Back to Ann, her question if I knew she got married: did I ever? Said,

“I heard.”

She fixed her eyes on a place above my eyes, began,

“Tim, my husband, he’s not a bad man, but he gets…frustrated.”

Thought to myself, “That’s what they’re calling it now.” Kept my voice neutral, asked,

“By what?”

She waved her hand, a gesture of vagueness.

“It’s not like when you were in the force, Jack. Being a guard today is almost impossible. After Abbeylara, after that schoolteacher killed his daughter, the public have turned against the police. It makes him so angry…he…he lashes out. He doesn’t mean it.”

Here is the greatest excuse in the Irish psyche. No matter what shit goes down, what evil is perpetrated, the song remains the same: “They didn’t mean it.”

Course they did, and usually with malice aforethought. If you ever reach a level of forgiveness, your prayer can only be:

“Father forgive them though they bloody did know what they did.”

I reached for a cig, and now I had a slight tremor.

She said,

“Ah, Jack, them lads will kill you.”

Had to bite down, not answer:

“Much like husbands.”

Buying time, I took a belt of the caffeine, and yeah, freeze dried. Asked,

“And so he beats you?”

The shame in her face, that awful look of victims, the added horror of crimes when the victim feels they deserved it.

Jesus.

She said,

“There’s been awful pressure, accusations of bribery. Tim, he loves being a guard. If he wasn’t…he’d…”

The Tim Coffey I remembered would build a nest in your ear and charge you rent. The type of asshole who was “big in the GAA”, the truth being he was just big. Like natural bullies, he’d survive anywhere. I said,

“He’d what? End up like me?”

Her face showed she hadn’t meant that. She hadn’t, as the Americans say, “connected the dots” or “done the math”. I realised with a jolt she probably didn’t think about me at all.

She said,

“I’m sorry, Jack, I didn’t mean anything.

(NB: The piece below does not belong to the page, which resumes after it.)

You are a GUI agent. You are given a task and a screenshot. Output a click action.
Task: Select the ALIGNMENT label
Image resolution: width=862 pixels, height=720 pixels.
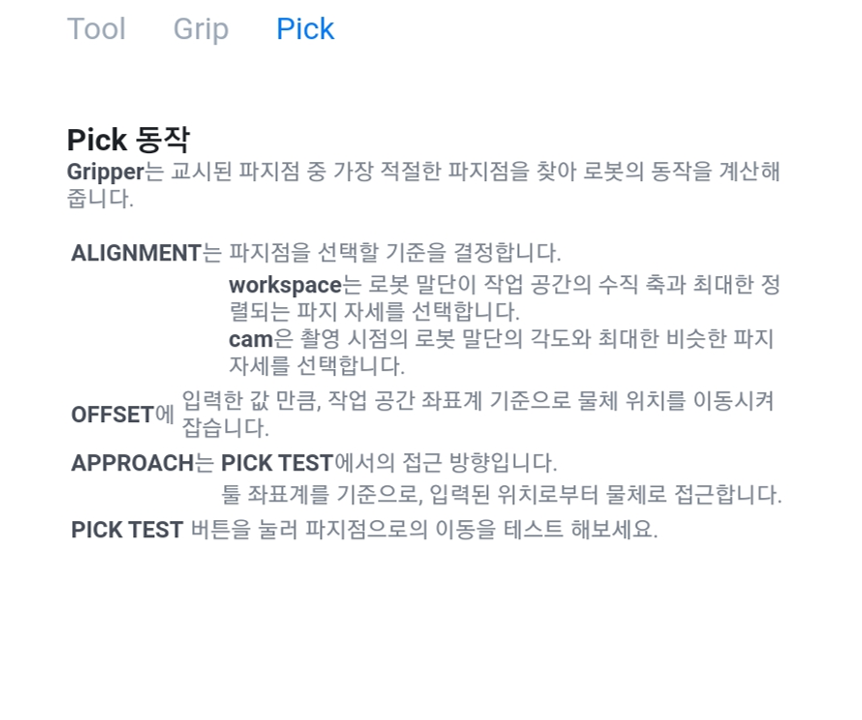click(136, 253)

Anyway, I started to nag; it’s what women do when they’re frightened. I tried to stop but it was like the devil was in me. Tim has a temper, and he lost it.”

The current buzz expression, excuse abuse. Losing it has replaced vicious fucker in every sense. A guy shoots his family, says, “I lost it.”

I was losing it myself, asked,

“Just the once?”

Barbed wire in every nuance.

“Sorry?”

“He walloped you one time, that it?”

“Yes.”

She was lying and I could understand that, maybe even sympathise a little. A thought struck her and, alarmed, she went,

“You won’t do anything, Jack?”

“Do? What could I possibly do? He’s a guard.”

Then the worst moment: she grabbed my hand and I felt the electricity. Christ, you build a wall round your feelings, a veritable fortress to insulate your nerve endings, and one lousy touch, the whole defence crumbles. Fuck and fuck again. She was pleading,

“Jack, I need you to promise, give me your word.”

I stood up, felt almost dizzy and definitely nauseous. I reached for some money, scattered it on the table, said,

“I can’t promise that.”

Got outside and the rain was teeming down. When the fuck did that happen? My white shirt was drenched and a passing car sprayed a wave of dirty water over my pants. I could have killed somebody. Turned left, muttered,

“I have an investigation to do. That’s what I’ll do, I’ll investigate.”